◆ Instructions for the task:
Only one stretch of the data below is wanted: the lines starting at the one with "The height and width of the screenshot is (695, 969)." and ending at the one with "Instruction: Expand the Community menu arrow", both included, given again exactly.

──────── Data in this exercise

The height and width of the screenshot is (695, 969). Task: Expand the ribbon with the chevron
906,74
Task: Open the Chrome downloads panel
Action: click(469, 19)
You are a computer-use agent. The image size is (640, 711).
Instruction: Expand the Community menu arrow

────────────────
──────── Data in this exercise

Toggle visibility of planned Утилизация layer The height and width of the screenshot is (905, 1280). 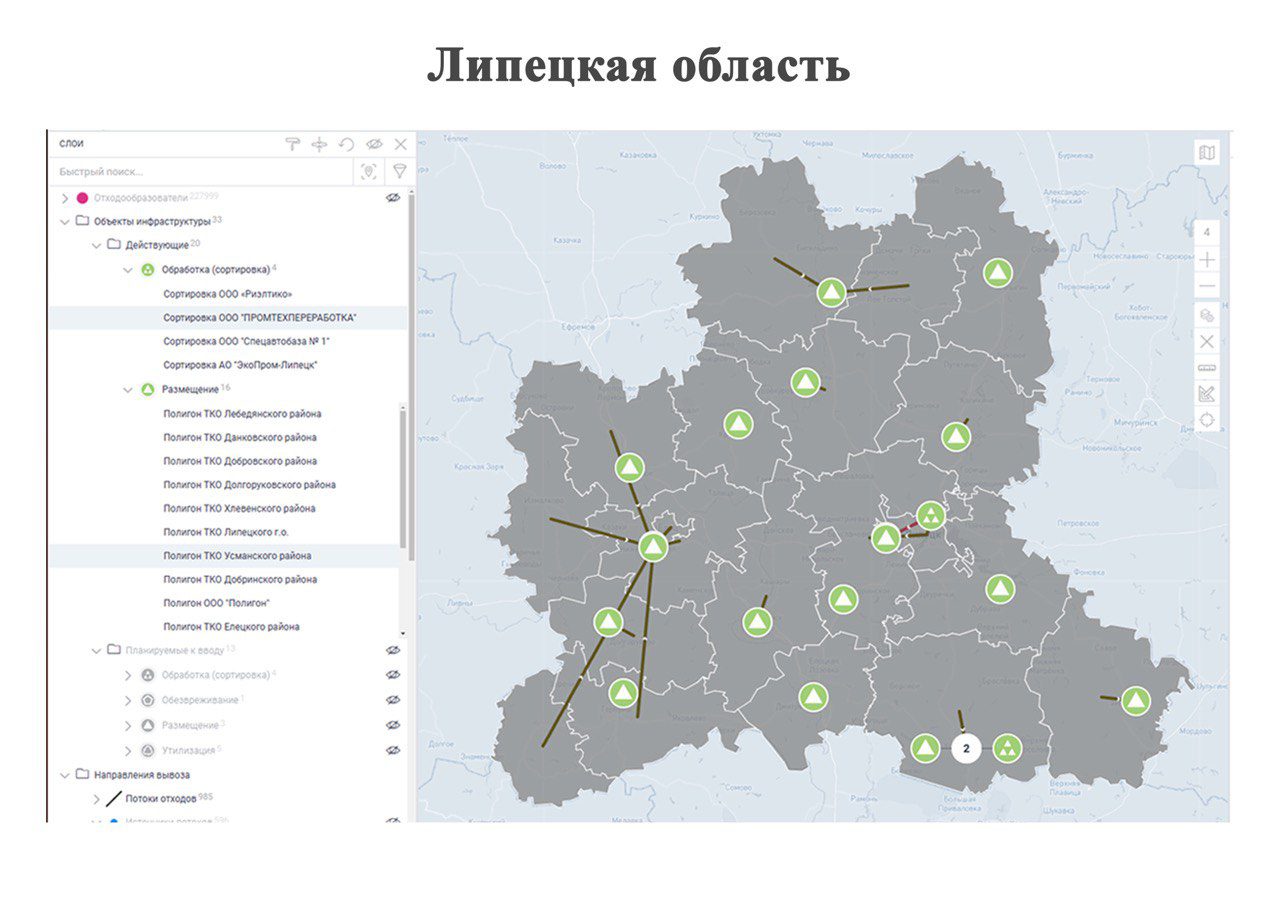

────────────────
──────── Data in this exercise

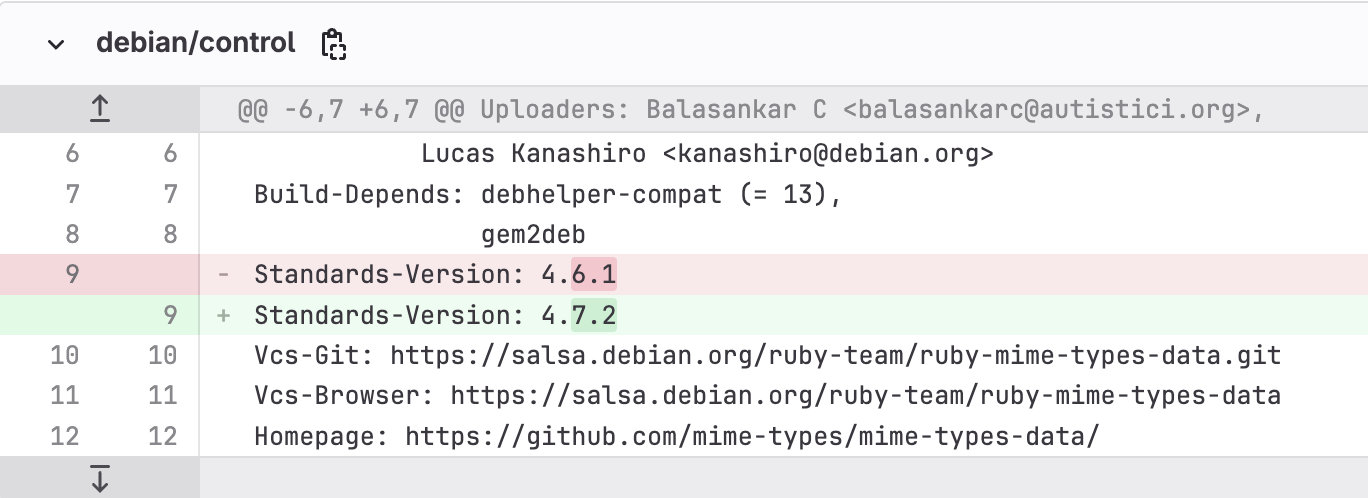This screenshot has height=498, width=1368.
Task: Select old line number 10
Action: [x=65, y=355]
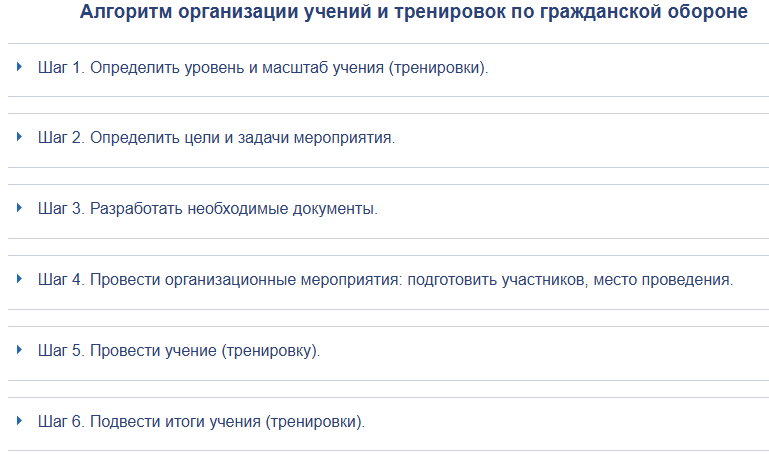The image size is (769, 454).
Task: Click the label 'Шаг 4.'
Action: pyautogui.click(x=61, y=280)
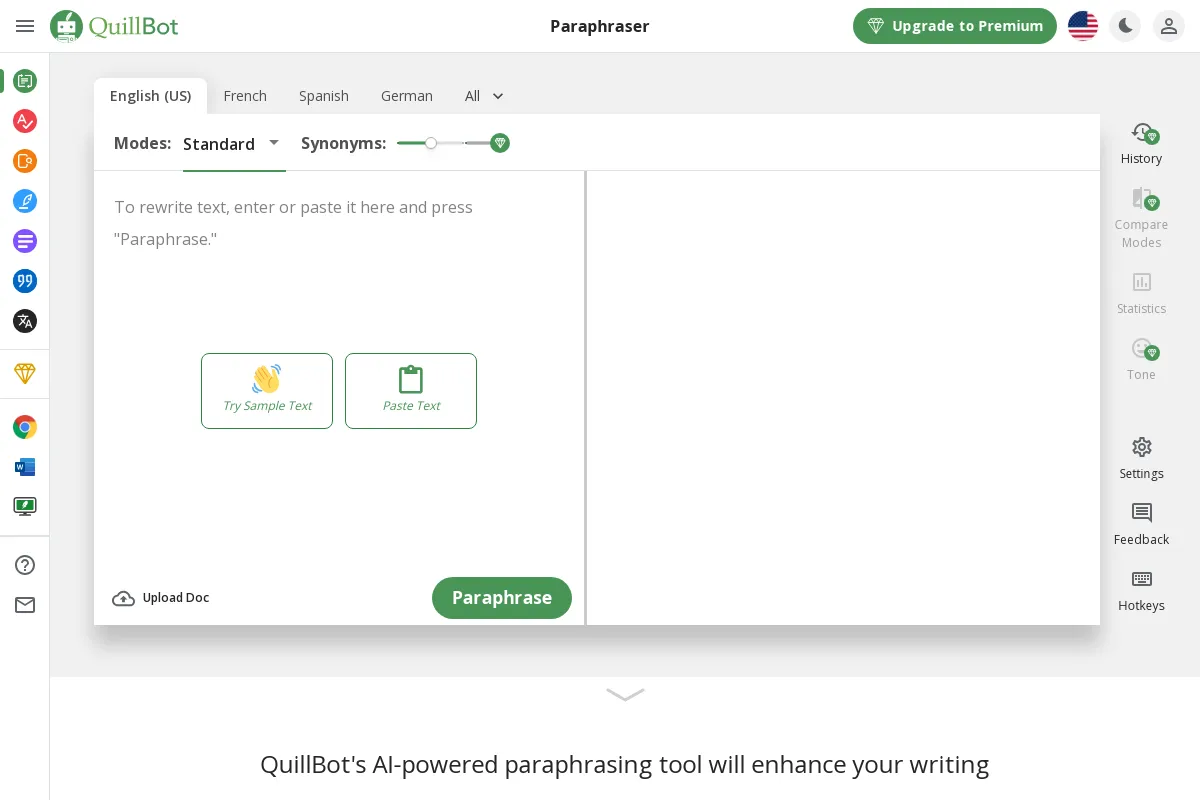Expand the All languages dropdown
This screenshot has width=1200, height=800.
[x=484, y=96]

────────────────

◆ Output of the exercise:
The height and width of the screenshot is (695, 969). Task: Expand the ribbon with the chevron
906,74
Task: Open the Chrome downloads panel
Action: click(469, 19)
You are a computer-use agent. The image size is (640, 711).
Instruction: Expand the Community menu arrow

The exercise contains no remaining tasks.